- **Provided records**
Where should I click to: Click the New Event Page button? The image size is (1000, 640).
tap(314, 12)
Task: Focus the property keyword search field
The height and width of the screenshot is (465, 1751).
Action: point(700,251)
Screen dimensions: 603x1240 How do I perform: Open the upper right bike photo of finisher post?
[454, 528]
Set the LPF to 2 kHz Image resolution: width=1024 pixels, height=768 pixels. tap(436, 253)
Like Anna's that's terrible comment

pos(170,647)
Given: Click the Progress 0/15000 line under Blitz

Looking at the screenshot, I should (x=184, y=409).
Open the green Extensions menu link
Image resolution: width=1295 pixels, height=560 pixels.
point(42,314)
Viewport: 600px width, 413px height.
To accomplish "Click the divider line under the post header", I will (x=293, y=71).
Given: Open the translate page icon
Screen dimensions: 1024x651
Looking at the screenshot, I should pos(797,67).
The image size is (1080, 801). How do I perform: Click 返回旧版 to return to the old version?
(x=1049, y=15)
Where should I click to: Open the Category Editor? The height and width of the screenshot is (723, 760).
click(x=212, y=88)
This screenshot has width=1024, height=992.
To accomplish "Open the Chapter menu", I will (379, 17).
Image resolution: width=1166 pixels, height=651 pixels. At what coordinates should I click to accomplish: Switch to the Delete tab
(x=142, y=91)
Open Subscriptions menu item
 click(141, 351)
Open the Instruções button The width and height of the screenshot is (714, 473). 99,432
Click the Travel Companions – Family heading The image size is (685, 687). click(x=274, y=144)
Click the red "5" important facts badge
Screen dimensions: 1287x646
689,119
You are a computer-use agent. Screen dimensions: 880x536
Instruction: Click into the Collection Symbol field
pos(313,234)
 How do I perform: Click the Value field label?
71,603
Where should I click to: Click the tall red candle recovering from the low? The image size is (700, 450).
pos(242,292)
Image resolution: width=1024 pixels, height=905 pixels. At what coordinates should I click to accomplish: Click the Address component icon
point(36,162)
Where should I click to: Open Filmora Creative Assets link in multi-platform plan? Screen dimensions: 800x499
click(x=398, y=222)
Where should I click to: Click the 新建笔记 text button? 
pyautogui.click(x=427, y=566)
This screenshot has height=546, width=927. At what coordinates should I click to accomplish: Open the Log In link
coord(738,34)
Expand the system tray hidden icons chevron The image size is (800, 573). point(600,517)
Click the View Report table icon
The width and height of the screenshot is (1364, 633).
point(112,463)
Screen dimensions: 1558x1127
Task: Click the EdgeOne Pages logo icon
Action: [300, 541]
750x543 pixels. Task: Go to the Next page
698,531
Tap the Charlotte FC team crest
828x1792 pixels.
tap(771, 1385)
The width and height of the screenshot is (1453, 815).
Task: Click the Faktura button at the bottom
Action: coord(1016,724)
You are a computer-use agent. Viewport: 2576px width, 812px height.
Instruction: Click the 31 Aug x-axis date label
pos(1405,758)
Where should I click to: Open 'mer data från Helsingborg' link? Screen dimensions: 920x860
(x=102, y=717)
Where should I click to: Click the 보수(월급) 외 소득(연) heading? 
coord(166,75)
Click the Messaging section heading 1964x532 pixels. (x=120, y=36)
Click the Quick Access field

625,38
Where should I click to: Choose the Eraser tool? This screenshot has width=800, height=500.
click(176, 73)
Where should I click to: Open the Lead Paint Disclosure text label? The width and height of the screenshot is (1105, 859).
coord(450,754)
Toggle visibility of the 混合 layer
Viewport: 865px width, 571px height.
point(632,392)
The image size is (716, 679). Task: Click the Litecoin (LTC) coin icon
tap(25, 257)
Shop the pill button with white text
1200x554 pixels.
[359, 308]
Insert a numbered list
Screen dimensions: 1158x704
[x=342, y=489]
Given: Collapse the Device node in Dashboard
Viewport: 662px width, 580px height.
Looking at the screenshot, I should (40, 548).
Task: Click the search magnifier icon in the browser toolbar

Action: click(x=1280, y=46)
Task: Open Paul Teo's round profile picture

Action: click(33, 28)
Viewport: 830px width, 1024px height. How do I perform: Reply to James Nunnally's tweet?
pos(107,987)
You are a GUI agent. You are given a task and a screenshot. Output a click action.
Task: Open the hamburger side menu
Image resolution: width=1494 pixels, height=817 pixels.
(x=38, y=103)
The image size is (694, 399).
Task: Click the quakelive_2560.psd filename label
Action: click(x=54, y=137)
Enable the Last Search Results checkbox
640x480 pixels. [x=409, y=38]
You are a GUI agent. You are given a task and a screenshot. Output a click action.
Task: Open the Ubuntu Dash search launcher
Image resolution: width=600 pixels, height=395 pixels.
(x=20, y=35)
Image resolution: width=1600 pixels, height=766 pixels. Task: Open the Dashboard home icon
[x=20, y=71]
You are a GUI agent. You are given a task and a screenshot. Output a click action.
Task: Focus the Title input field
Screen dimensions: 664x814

- **What to work on**
Copy all lines from the data that hold the word "will".

- **Written reply**
To accomplish "Click the divider line under the post header", I will (x=293, y=71).
To accomplish "Open the Chapter menu", I will (379, 17).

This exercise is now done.